__EXTRACT PROVIDED__

We are thrilled to feature an interview with one of our favourite artists in Nepal – meet Pasang. He is originally from Tibet, but fled with his grandfather as a 7-year-old when the country was taken over by the Chinese. Here is his story, his inspirations and passions and how he expresses this in his Tibetan and Himalayan textile patchwork art, using 50-200 year-old woollen aprons, also known as pangdens, worn by Tibetan women after they marry.

Pasang in his studio in Kathmandu

Q: How was it growing up in Tibet and were you always interested in art?

A: 

Well, thank you for your question and it is a very good question that is easy for me to answer because, well, this is me. Growing up in Tibet, in a sense I was raised in a family who was very famous for dying textiles of the Potala and dying the textiles of monks robes, and Chubas of laymen, laywomen, and officials. These were long panels that were woven on a hand-loom. These pieces were brought all white and so we then dyed them in Indigo and some in Maroon. They came in rows that were 1 foot in width and 5 meters in length.

I was raised up in a house that was a factory/workshop in the center of Lhasa. I was born here, very close to a temple and Newari site.

During the time of my childhood there was no phone and little electricity. I remember the ‘radio-flips’ that had little knobs you had to turn around to get in tune – I used to listen to music and look at the textiles. Our culture involved a lot of things that identified different backgrounds of people with their ornaments, patterns, etc. I learned to respect everything at this early age.

The first thing that was taught to us by our parents is to respect everything that we see, to value it and respect it, because it will have a relationship with us and it is within the 5 elements. Body, mind, soul, everything is within these 5 elements. So if we see something that is torn or broken, you don’t just throw it and you try to make right use of it. So this is what I did with Tibetan textiles. All Tibetan Art is also Buddhist Art, and this is how I made use and honoured old broken textiles. All of this art has different combinations and balance.

__JOB 1__
Decide whether each statement agrees with the Pasang interview: (a) Pasang left Tibet with his grandfather when he was seven years old; (b) the white panels were dyed only in Indigo; (c) Pasang grew up in a house in the center of Lhasa that also served as a workshop. Answer yes or no for each, and quote the exact words of the text that settle it.
__JOB 2__
Carry on the Pasang interview from the point where the text stops.
The data after this point has nothing to do with the Pasang interview.

__GIVEN INFORMATION__
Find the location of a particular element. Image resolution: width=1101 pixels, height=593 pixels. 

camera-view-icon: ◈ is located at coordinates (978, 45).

__WRITTEN ANSWER 1__
(a) Yes: "fled with his grandfather as a 7-year-old"
(b) No: "we then dyed them in Indigo and some in Maroon"
(c) Yes: "I was raised up in a house that was a factory/workshop in the center of Lhasa"

__WRITTEN ANSWER 2__
Of course Tibet was so beautiful. There is 8 lucky mountains behind Lhasa. There is the huge magnificent Potala, and we had the Jorkhang. I remember I had to catch the finger of my grandmother and she would take me to all of the monasteries to go pay respects, light butter lamps, and like that. I really used to love admiring everyone’s costumes and seeing their different beautiful colours. These beautiful colours gave me some kind of interest inside me and remained in my heart for a very long time. I didn’t have much to play with because Tibet was going through a cultural revolution at that time, so this was a very difficult time for Tibet and a very different time for a child to be growing up in Tibet. I remember smoke, fire, gunshots, and sounds that you couldn’t even imagine hearing. It was like this up until I was around 7 years old.

At the age of 7 I was sent to Nepal. I was very small and I was sent without a passport. My grandfather had a letter with permission to go across from Lhasa to Nepal. I didn’t have anything and so they hid me inside of a gown – we were in a really big truck. I remember they had to hide me sometimes.

I arrived in Kathmandu and remember it being so beautiful. I was surprised to see it having lights on and people walking around at night, it was like heaven! (laughs)

I spent a lot of time without my parents. 

After a couple of years Tibet was re-opened, and so people could come and go from Nepal. My grandfather is Newari so I had permission to go and visit my relatives. I went a few times, I visited Mount Khailash. When I see the mountains, when I see the art, it is very much Buddhist and has so much sentimental value. Art is something that is something that can just express yourself and you don’t have to explain. You can just watch, see, beautiful, and then you go back and think about it and then it is beautifully created for a certain purpose.

I hope I am not getting carried away, so I am going to stop here. Sometimes I get carried away! (laughs)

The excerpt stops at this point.